High purity argon (greater than 99.999%) is used as a shield gas in the production of silicon ingots, to be fabricated into wafers for solar cells and micro-electronic devices. The argon is used to control the impurity levels present during the manufacturing process to an acceptable level. In response to rising costs, the trend in the solar industry has been to reduce the argon purge flows to a minimum, typically about 30slm; however, this cost reduction comes at the expense of wafer purity which can result in lower performance solar cells.

Ultra-High purity wafers for use in micro-electronic applications typically utilise two to three times as much argon as for the solar PV application, so rising argon costs are an even more critical issue in this sector.

The current trend in the Solar PV wafer market is to move to higher purity high performance and/or n-type doped wafers, to maximise the efficiency of the resulting solar cells and generate added value.
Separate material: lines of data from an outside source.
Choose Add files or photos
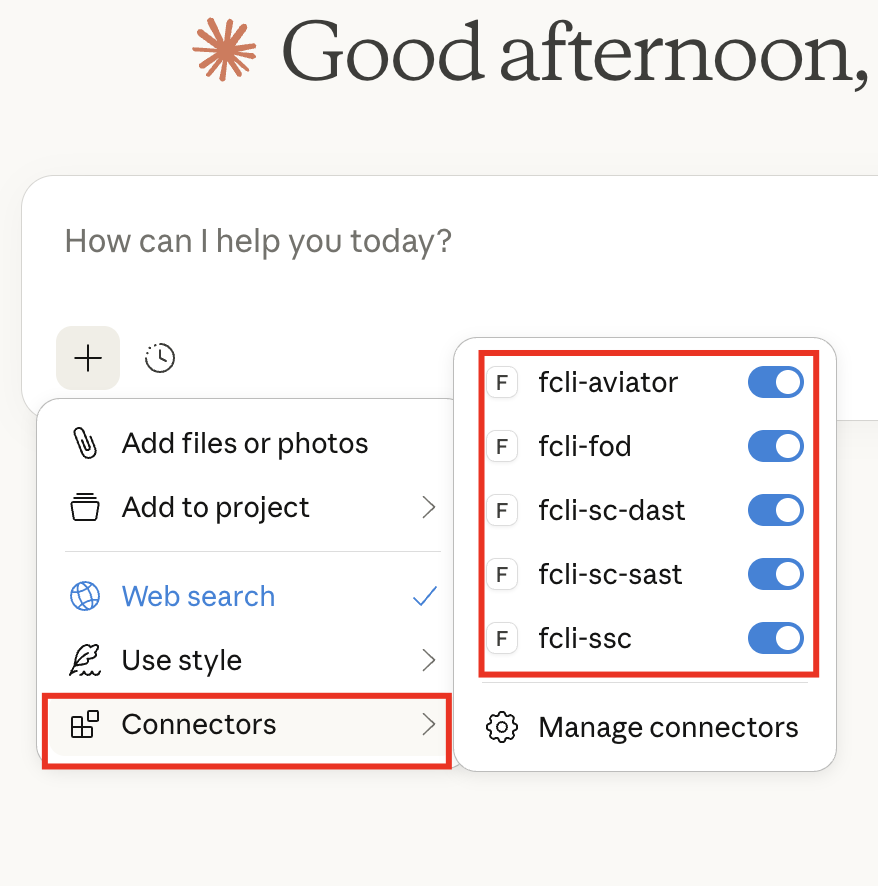This screenshot has height=886, width=878. (245, 443)
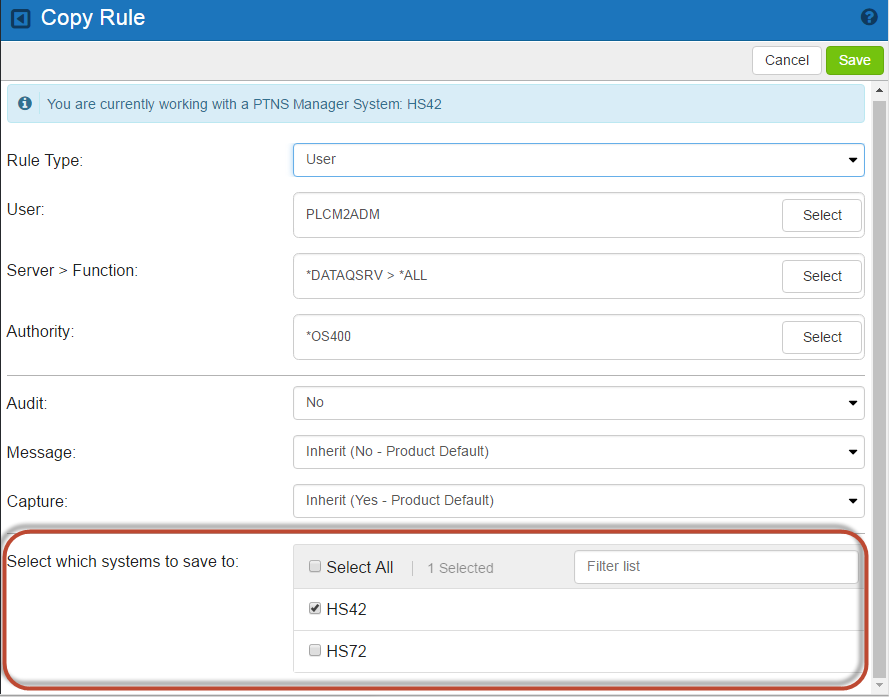
Task: Expand the Audit dropdown
Action: point(578,402)
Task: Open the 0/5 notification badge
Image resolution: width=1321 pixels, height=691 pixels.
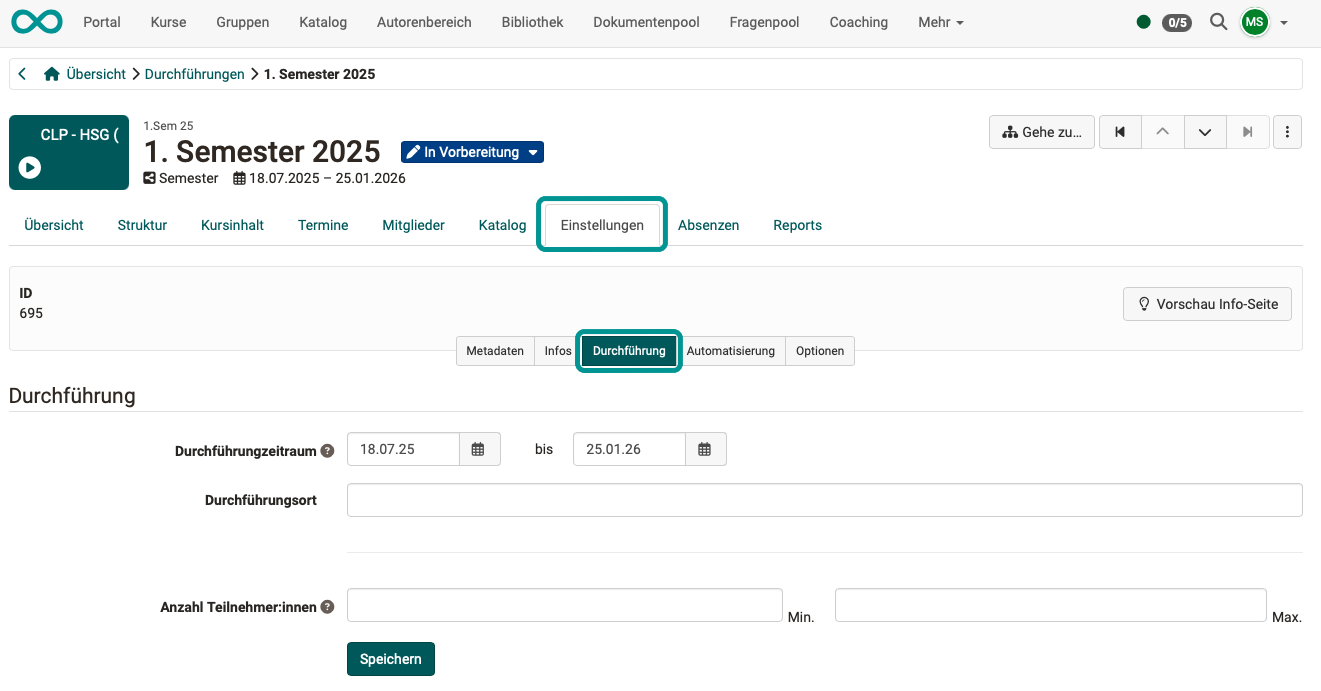Action: 1176,21
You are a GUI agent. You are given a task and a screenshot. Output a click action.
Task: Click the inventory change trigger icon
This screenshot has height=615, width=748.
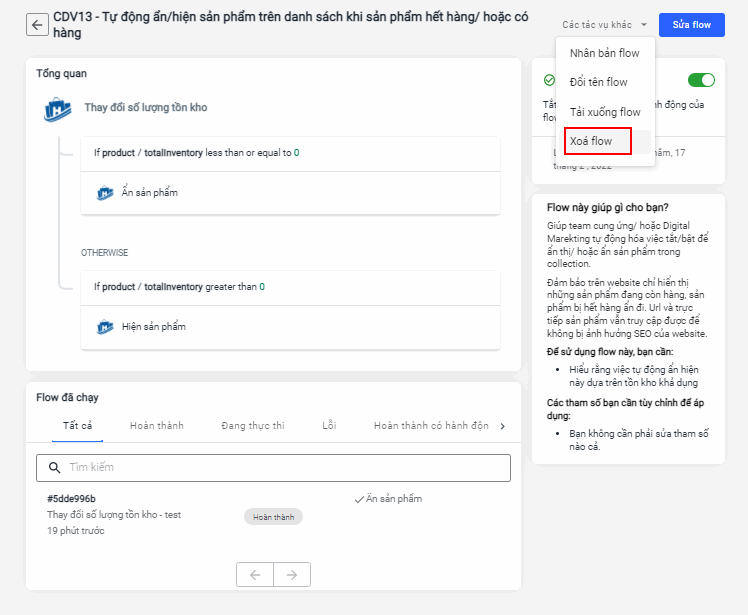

This requires argon purge gas flows to increase up to about 70-90slm. The supply of high purity argon is primarily a by-product of the air separation process generating oxygen used in steel making.

This means, at best the, supply of high purity argon is essentially fixed and at worst is in shortening supply as air separation units are moth-balled in line with reducing steel manufacturing capacity. The laws of ‘supply and demand’ dictate that the argon price will increase. This is precisely what is being seen in the market, with argon prices increasing by as much as 400% in the last few years in some territories. For manufacturers faced with this ‘double whammy’ of increasing argon usage and cost, investing in ArgonØ argon recycling systems, which can reduce argon costs per wafer by more than 90%, has become more and more attractive!

Argon recycle strategies

A typical silicon furnace hall will have a forest of up to 100 silicon ingot furnaces, Figure 1, consuming upwards of 8 million litres of high purity argon gas per day. In order to recycle the argon, it first needs to be recovered from the exhaust lines of the vacuum pumps associated with the individual furnaces. Then purified and returned to the argon furnace purge supply line i.e. closed loop recycling. There are two strategies to the recycle of exhaust gases from process tools:

1. Point of Use recycle where the exhaust gas is diverted to a local purification system, close coupled to a limited number of tools, say <6.

2. Central processing where all the facility exhaust lines, say >100, are combined together and fed to a single, larger, purification system.